Maar er is wel degelijk iets aan de hand. Er zijn barsten zichtbaar in het draagvlak voor natuur. Voormalig staatssecretaris Bleker en de natuurbeschermingsorganisaties vlogen elkaar met grote regelmaat publiekelijk in de haren. Er is sprake van een toenemende polarisatie in het debat. Er is een groeiende kloof tussen beleid en beleving. Sommigen vinden dat Nederland economisch 'op slot zit' door het rigide Europese natuurbeleid, anderen menen dat er sprake is van bestuurlijke onwil om een verantwoord natuurbeleid te voeren. De tegenstellingen verharden.
Maar de tegenstelling tussen polarisatie en draagvlak is volgens onderzoeker Arjen Buijs een schijnbare tegenstelling. In het debat zien we de laatste tijd een grote diversiteit aan visies over het natuurbeleid en het draagvlak. Veel conflicten gaan niet zozeer over het belang van natuur, maar vooral over wat voor soort natuur beschermd moet worden. Het 'traditionele natuurbeheer' is gebaseerd op het beschermen van ecologische systemen, habitats en bepaalde bedreigde of zeldzame soorten. Maar bij het grote publiek hoef je niet aan te komen met termen als 'doelsoortenbeleid', als dat inhoudt dat er een stuk bos wordt gekapt. Kritische burgers redeneren veel meer vanuit hun beleving van natuur, of een arcadisch natuurbeeld waarbij landschappelijke diversiteit en bescherming van bestaande natuur hoger wordt gewaardeerd dan het ontwikkelen van nieuwe natuur of natuur met een specifieke doelstelling.
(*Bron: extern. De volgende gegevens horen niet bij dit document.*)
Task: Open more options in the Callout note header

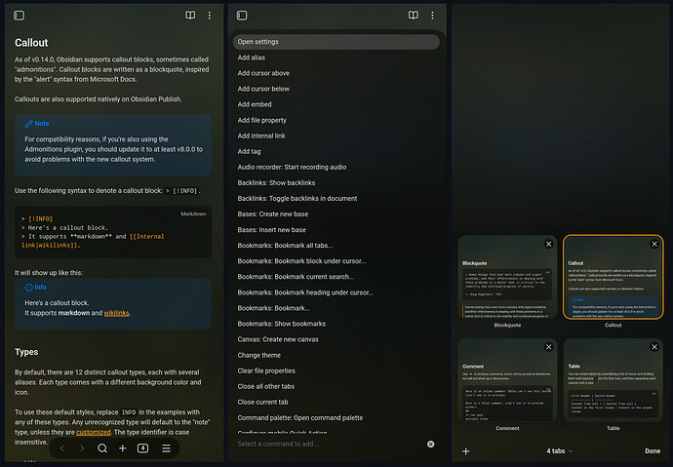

Het debat gaat dan tussen de abstracte, geïnstitutionaliseerde, rationeel-ecologische argumenten van natuurbeheerders en de meer emotionele argumenten van bewoners.
"Ook dat is echter een vorm van draagvlak", zegt Arjen Buijs. "Draagvlak is niet alleen acceptatie van het beleid maar ook de betrokkenheid van actoren bij dat beleid. Actieve betrokkenheid van actoren is een belangrijk onderdeel van maatschappelijke betrokkenheid. Bestuurders hanteren in mijn ogen vaak nog een achterhaald beeld van draagvlak. Zij stellen de acceptatie van hun eigen (top down) boodschap centraal, en dreigen zo de aansluiting met maatschappelijke ontwikkelingen te missen. Als zij daarin niet veranderen, zul je zien dat de bestaande kleine barstjes in het draagvlak sterk worden vergroot. Het is dan ook van groot belang dat overheden en natuurorganisaties zich bewust worden van het feit dat ze door een bepaalde, gekleurde bril naar natuur kijken, en dat andere actoren vaak een andere bril op hebben. Zij moeten afstand nemen van hun technisch-wetenschappelijke focus op natuur en terug naar hun wortels, want in de 20e eeuw stond juist de emotionele betrokkenheid bij natuur en landschap van individuen als Jac P. Thijsse aan de basis van vrijwel alle natuurbeschermingsorganisaties."